Clause 1 - Duties in relation to high standards and the fulfilment of potential
Education and Inspections Bill
10:45 am

Nick Gibb (Shadow Minister (Schools), Education; Bognor Regis and Littlehampton, Conservative)
The hon. Lady is right. Young people are better equipped to deal with computers than our generation and older generations were, but that does not mean that we should not be teaching them the knowledge that previous generations have acquired. We let our children down by not giving them that information. The hon. Lady confirms many of the issues that I want to draw out in my remarks about amendment No. 3.
I remember visiting a school in Rotherham during the by-election there in 1994 when I was the candidate. The head teacher said that it was not her role to prepare children to do well at “Trivial Pursuit” quizzes. I believe that her comment shows a jaundiced view of education. Of course, it is not the role of schools to prepare children for a television quiz or board game, but what she said reflects a view that knowledge is not an important aspect of education, which, in the words of Melanie Phillips, in her excellent book, “All Must Have Prizes”, has led to the “de-education” of Britain. Chris Woodhead quotes Tim Brighouse in an article in The Times Educational Supplement and basically points out the same thing: such people need an alternative approach to education that does not involve the transfer of knowledge.

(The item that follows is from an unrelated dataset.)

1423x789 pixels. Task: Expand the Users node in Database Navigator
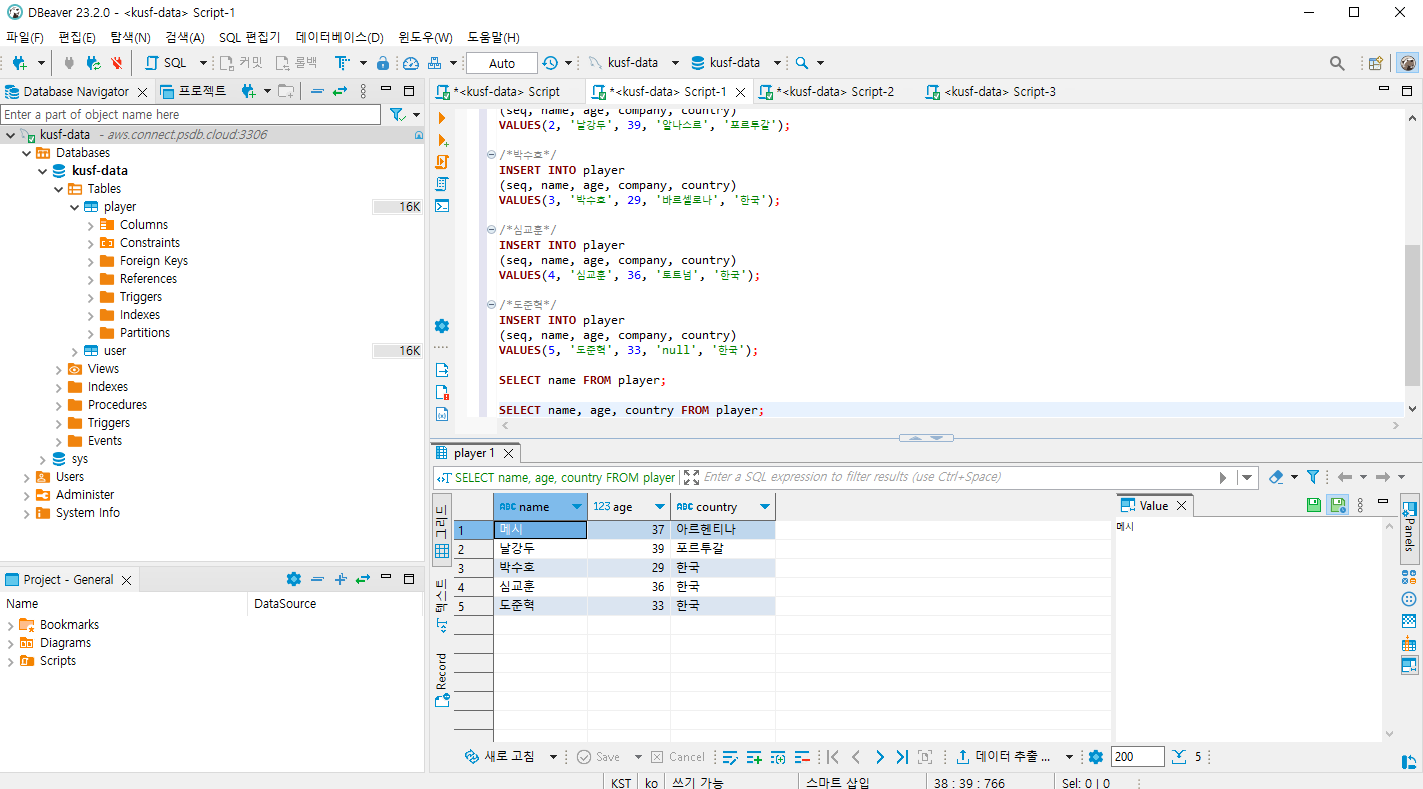coord(29,476)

The essence of the issue is best summed up by Michele Paule, in her contribution to the Campaign for Learning, which is also quoted by Chris Woodhead. She says that
“the sheer weight of content in the curriculum model inhibits learning by restricting the range of creativity of classroom experiences, leaving too many students engaged in accumulating information which they cannot see the use of beyond school.”
She wants to discover
“a much more coherent approach to developing meta-cognitive processes.”
The Campaign for Learning says that the task of the teacher, or “learning manager”, in the 21st century is to “equip” young people with
“the basic skill of ‘learnacy’, or learning to learn”.

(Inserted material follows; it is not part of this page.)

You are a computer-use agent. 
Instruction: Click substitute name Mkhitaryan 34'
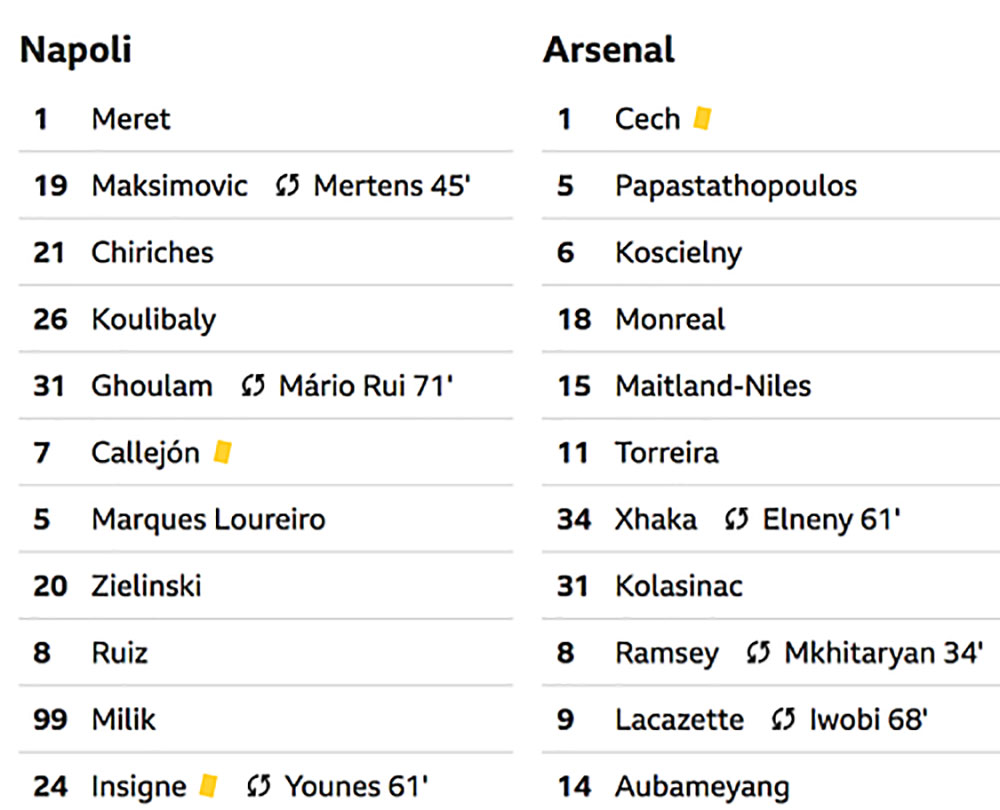pos(884,653)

Pupils will learn how to learn if there is
“an explicit focus on the skill of learning to learn”,
so that they have
“structured opportunities to explore the cognitive processes involved in learning”
and are helped
“to understand their particular blend of intelligence and learning styles and how they should develop these.”

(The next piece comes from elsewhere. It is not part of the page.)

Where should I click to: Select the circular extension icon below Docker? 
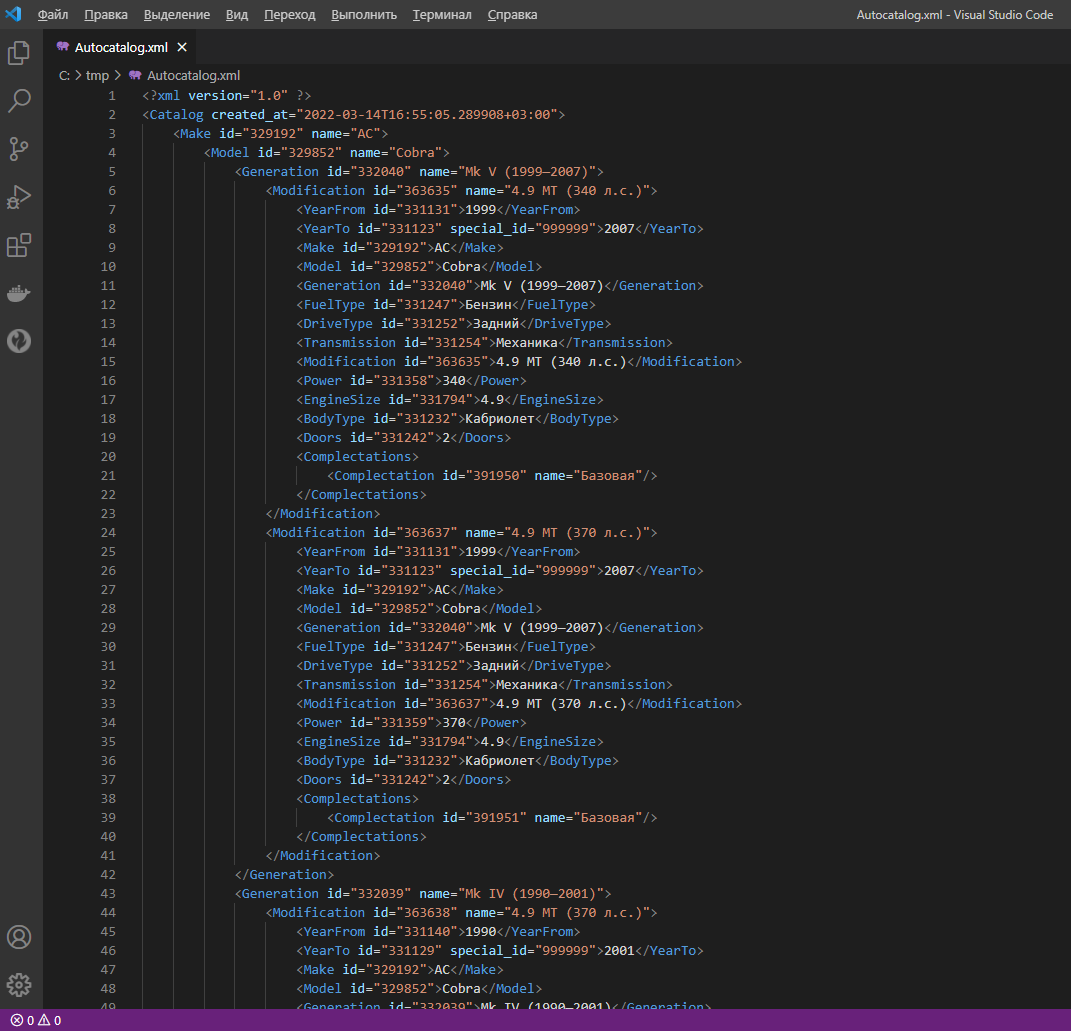(x=18, y=341)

The learning-how-to-learn approach is one of the dogmas of the current education orthodoxy that lies at the root of our underperformance. Surely, the best way to learn how to learn is actually to learn and acquire knowledge—lots of it—while young and able to absorb it. Thinking is about processing information and knowledge. Creative thinking is about people discovering new thoughts and concepts from the knowledge that they have. Thinking in a vacuum is just vacuous. As one writer has said:
“We tell our children less and less and expect them to think more and more.”
Perhaps the hon. Lady’s approach to education is right, but let us debate these things in public, rather than among educationists in specialised conferences that rarely receive any media attention. Let us talk about it in public and, if there is a general dispute between one form of education and another, let us ultimately put it to the public to decide.
We might ask, “Who are we, mere elected MPs, with no track record on education”—I speak as a former chartered accountant—“to gainsay a whole industry of education experts who have created this orthodoxy? They are the experts. Surely they know best.” Like all expertocracies, it may be dominant, but that does not make it right, nor does it make it representative of the views of the profession as a whole. The problem with experts in a given field is that they are intolerant of opposing views. That is particularly so in education.
Over the past 40 years, those with an alternative approach have simply been driven out, with no promotion, job, research funding or tenure, but there are opposing views.